Cleveland Orchestra Mahler 3

Mahler
Symphony No.3 in D minor

Yvonne Naef (mezzo-soprano)

Trinity Boys’ Choir
Ladies of The Cleveland Orchestra Chorus

The Cleveland Orchestra
Franz Welser-Möst


Reviewed by: Nick Breckenfield

Reviewed: 30 August, 2005
Venue: Royal Albert Hall, London

The Clevelanders haven’t been to the Proms for a number of years – Christoph von Dohnányi’s last visit with the Orchestra was back in the 20th-century. So this was the first opportunity for Londoners to experience The Cleveland Orchestra (as it is billed) with its new music director, Franz Welser-Möst, who took over in September 2002.

I heard the partnership at the Edinburgh Festival last year – all three concerts are reviewed on Classical Source – and this year union obstacles were resolved over Internet broadcasts (last year’s stumbling block for the Proms). This visit to the Proms came at the end of a short tour that had included three concerts at the Lucerne Festival and one in Ludwigsburg.

Welser-Möst – as anyone who has seen his appearances with Zürich Opera at the Royal Festival Hall (also reviewed on Classical Source) – has become much more assured on the platform since the bizarre (and unwarranted) critical drubbing while heading the London Philharmonic Orchestra in the early 1990s.

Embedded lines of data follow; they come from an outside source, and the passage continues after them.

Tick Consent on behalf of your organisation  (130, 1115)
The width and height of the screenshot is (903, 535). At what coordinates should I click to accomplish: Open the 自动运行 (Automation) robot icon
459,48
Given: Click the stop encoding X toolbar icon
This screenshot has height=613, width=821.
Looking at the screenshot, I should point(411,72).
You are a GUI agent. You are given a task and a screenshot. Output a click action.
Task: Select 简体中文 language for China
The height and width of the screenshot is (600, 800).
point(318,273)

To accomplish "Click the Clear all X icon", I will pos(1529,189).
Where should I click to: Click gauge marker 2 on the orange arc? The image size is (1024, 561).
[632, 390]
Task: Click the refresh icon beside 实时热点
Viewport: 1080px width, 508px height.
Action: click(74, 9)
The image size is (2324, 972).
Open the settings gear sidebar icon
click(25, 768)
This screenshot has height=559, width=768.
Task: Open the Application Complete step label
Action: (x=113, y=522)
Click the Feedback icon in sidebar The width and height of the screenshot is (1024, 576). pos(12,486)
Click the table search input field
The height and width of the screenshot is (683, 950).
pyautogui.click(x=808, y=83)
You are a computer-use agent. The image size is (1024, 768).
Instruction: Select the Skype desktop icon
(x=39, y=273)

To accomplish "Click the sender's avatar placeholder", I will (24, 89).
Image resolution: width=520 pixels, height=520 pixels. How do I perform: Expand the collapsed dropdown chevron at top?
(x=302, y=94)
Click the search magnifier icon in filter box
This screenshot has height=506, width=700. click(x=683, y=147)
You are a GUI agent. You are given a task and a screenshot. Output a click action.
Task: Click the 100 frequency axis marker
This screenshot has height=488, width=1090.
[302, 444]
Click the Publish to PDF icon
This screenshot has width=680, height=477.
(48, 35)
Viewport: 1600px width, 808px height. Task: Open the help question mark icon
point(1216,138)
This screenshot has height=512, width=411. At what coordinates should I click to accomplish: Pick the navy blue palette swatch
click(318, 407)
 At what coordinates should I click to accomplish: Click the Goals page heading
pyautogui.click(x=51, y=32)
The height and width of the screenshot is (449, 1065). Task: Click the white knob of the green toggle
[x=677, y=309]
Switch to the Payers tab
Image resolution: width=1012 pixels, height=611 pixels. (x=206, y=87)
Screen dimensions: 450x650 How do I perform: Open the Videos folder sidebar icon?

Wesler-Möst is as unshakeable as Dohnányi in pursuit of musical values. Nor is he overtly emotional in his manner or in the music-making he encourages from his players. He allows the music to speak for itself. Yes, the massive opening movement of Mahler’s Third Symphony could have been earthier, but there is no doubting the clarity of Mahler’s minute markings and instrumental touches.

While the opening horn fanfare (so reminiscent not only of the finales of Beethoven’s “Choral” Brahms’s First symphonies, but also Hans Rott’s Symphony, which seems cribbed a great deal by Mahler – when will we get a Proms performance of that work?) was beautifully burnished rather than a raucous call from the depths. The percussion had a field day, two players disappearing for the off-stage side drum tattoo (behind closed doors and a little too dry-sounding) which heralds the recapitulation of the horn theme. Later, in the third movement, principal trumpet Michael Sachs positioned himself in the Gallery for a suitably ethereal posthorn solo, momentarily interrupted by a Prommer collapsing with a distinct thud (quite audible on Radio 3 I understand).

I certainly got the tingle factor a couple of times in the first movement in the big climaxes, never utterly overwhelming in Welser-Möst’s finely-controlled and well-behaved version, but expertly sculpted. The second movement, in its evocation of flowers and meadows, was suitably light, and, in the third movement, the animals of the forest were suitably quietened by the aforementioned posthorn.

Nietzsche again raised his head. Following Strauss’s Also sprach Zarathustra from Zinman and the Tonhalle the previous night, Mahler, in his fourth movement “What the night tells me”, sets Zarathustra’s most famous words. Yvonne Naef was appropriately rich in tone, while her golden dress cut through Mahler’s night-time chords. Then to the ladies of the Chorus and the Trinity Boys’ Choir for the setting of “What the angels tell me”. Slightly diffused in diction, although following Welser-Möst’s request for pianissimo, the choral contribution need more attack, especially the boys rather insipid bell-imitating.

While not allowing my emotions to become uncontrollable (Haitink’s 1999 BBC Symphony Proms Mahler 3 had me in tears), this was a wonderfully clear performance, one that I enjoyed more than many others, and which also marked the final concert of tuba player Ron Bishop, who got his own bow. He must have gone out on a high. I did.